==== WORKING DATA
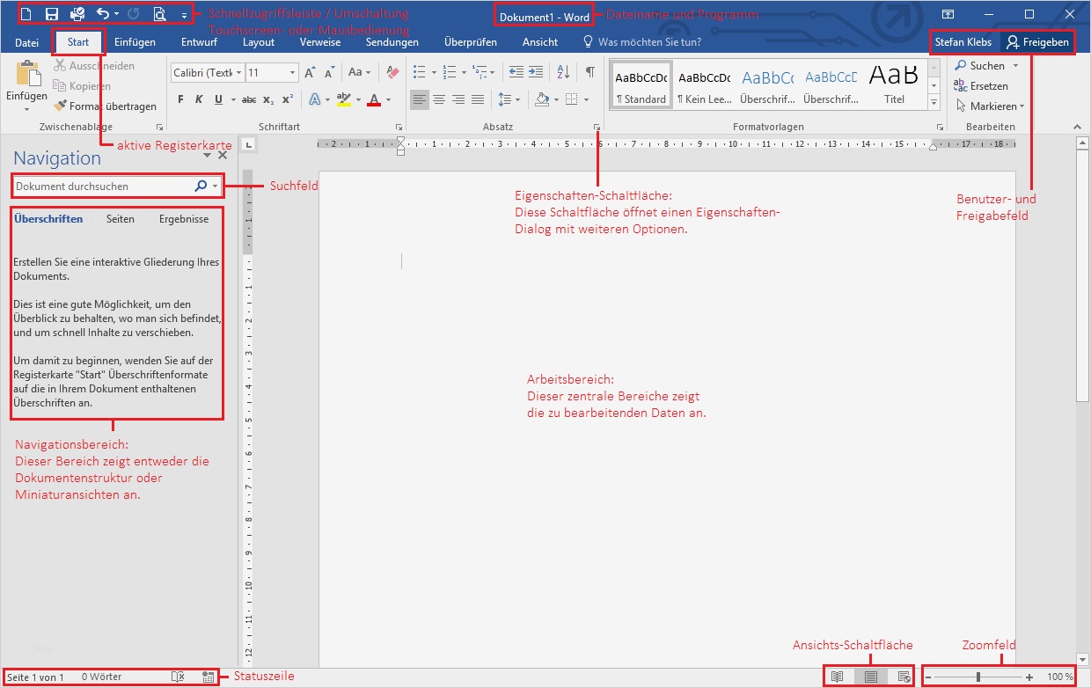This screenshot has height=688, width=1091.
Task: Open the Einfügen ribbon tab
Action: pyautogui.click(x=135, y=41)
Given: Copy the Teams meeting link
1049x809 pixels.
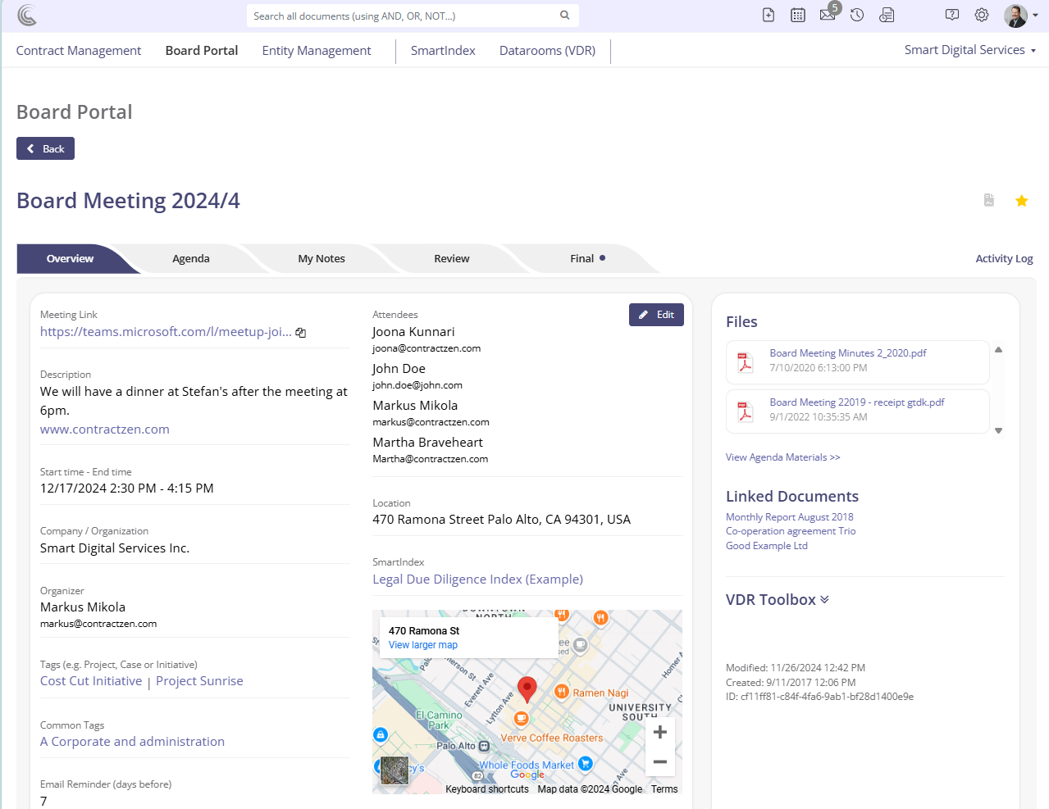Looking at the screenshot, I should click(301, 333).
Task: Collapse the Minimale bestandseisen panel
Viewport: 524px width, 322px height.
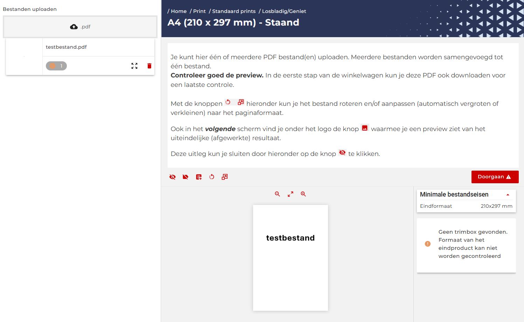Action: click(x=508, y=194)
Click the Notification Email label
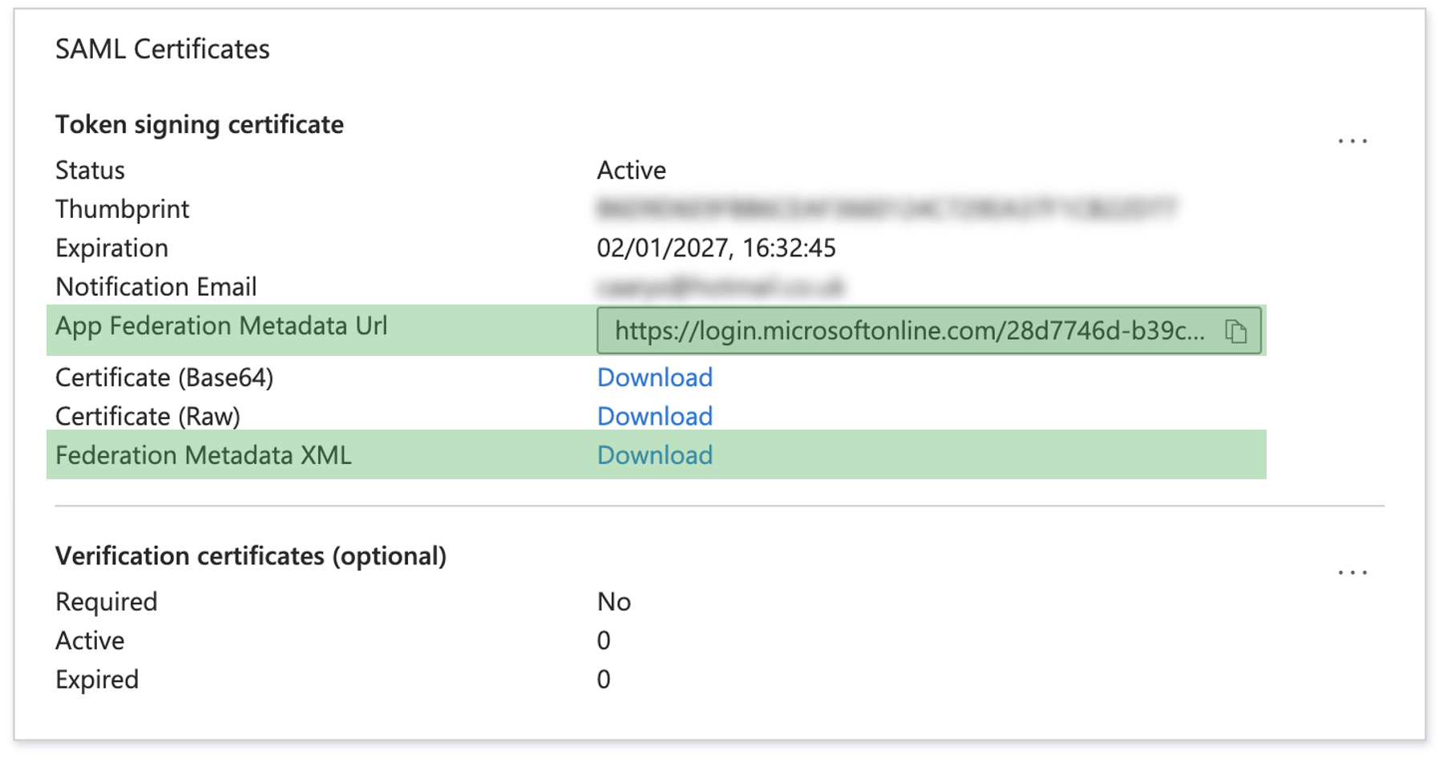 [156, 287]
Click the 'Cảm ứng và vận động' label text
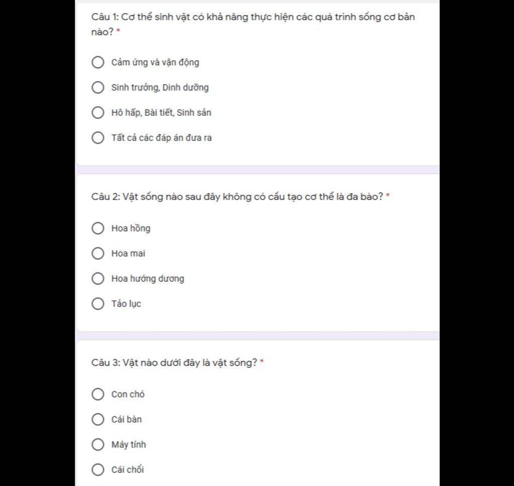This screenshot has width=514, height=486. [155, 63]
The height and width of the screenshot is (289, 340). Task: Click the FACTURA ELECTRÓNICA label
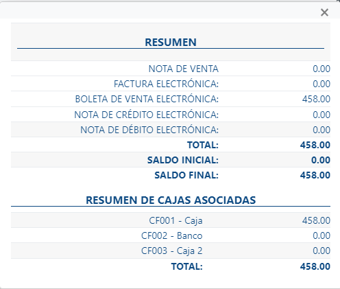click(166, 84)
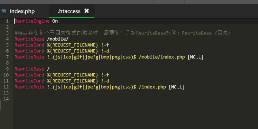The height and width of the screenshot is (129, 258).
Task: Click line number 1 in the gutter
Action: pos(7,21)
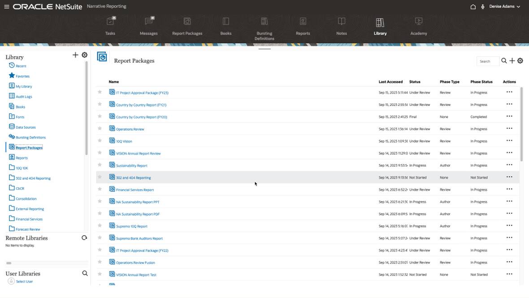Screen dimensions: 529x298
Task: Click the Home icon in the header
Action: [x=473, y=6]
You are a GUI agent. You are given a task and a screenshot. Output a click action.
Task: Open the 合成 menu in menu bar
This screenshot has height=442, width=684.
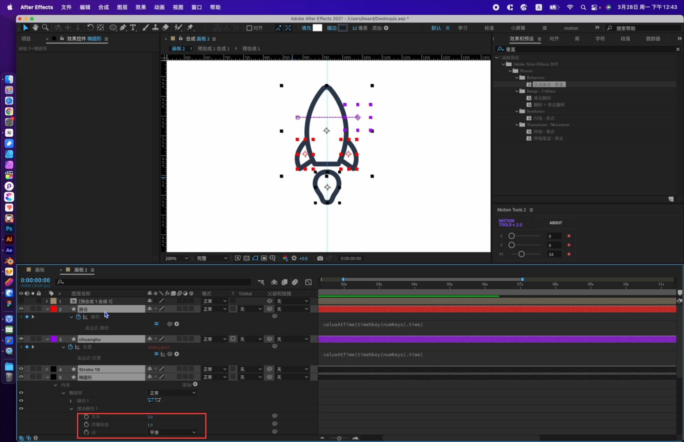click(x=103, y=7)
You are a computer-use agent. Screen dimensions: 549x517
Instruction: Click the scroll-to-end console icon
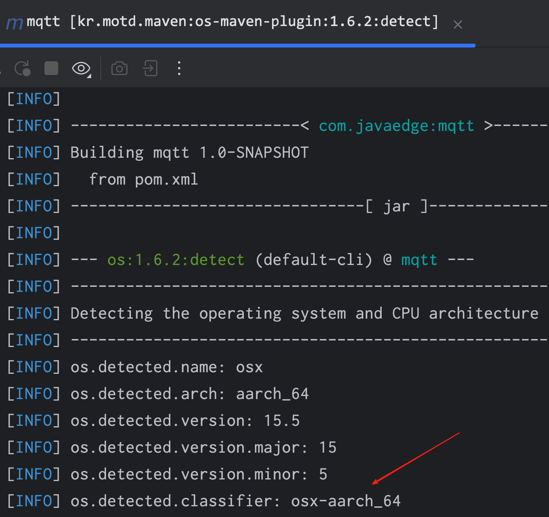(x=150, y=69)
========
TASK OBJECTIVE —
Reproduce every one of the entries above word for word, omitting the pictures.

RESPONSE —
This screenshot has height=688, width=1091.
Task: Open the Einfügen ribbon tab
Action: pyautogui.click(x=135, y=41)
Given: Copy the Teams meeting link
1049x809 pixels.
Looking at the screenshot, I should click(301, 333).
Task: Collapse the Minimale bestandseisen panel
Viewport: 524px width, 322px height.
Action: click(x=508, y=194)
Click the Notification Email label
 [156, 287]
Click the 'Cảm ứng và vận động' label text
This screenshot has width=514, height=486. [155, 63]
The height and width of the screenshot is (289, 340). Task: Click the FACTURA ELECTRÓNICA label
click(166, 84)
The height and width of the screenshot is (129, 258).
Task: Click line number 1 in the gutter
Action: pos(7,21)
Screen dimensions: 529x298
Task: Click the Home icon in the header
Action: [x=473, y=6]
You are a GUI agent. You are given a task and a screenshot. Output a click action.
Task: Open the 合成 menu in menu bar
This screenshot has height=442, width=684.
click(x=103, y=7)
You are a computer-use agent. Screen dimensions: 549x517
Instruction: Click the scroll-to-end console icon
(x=150, y=69)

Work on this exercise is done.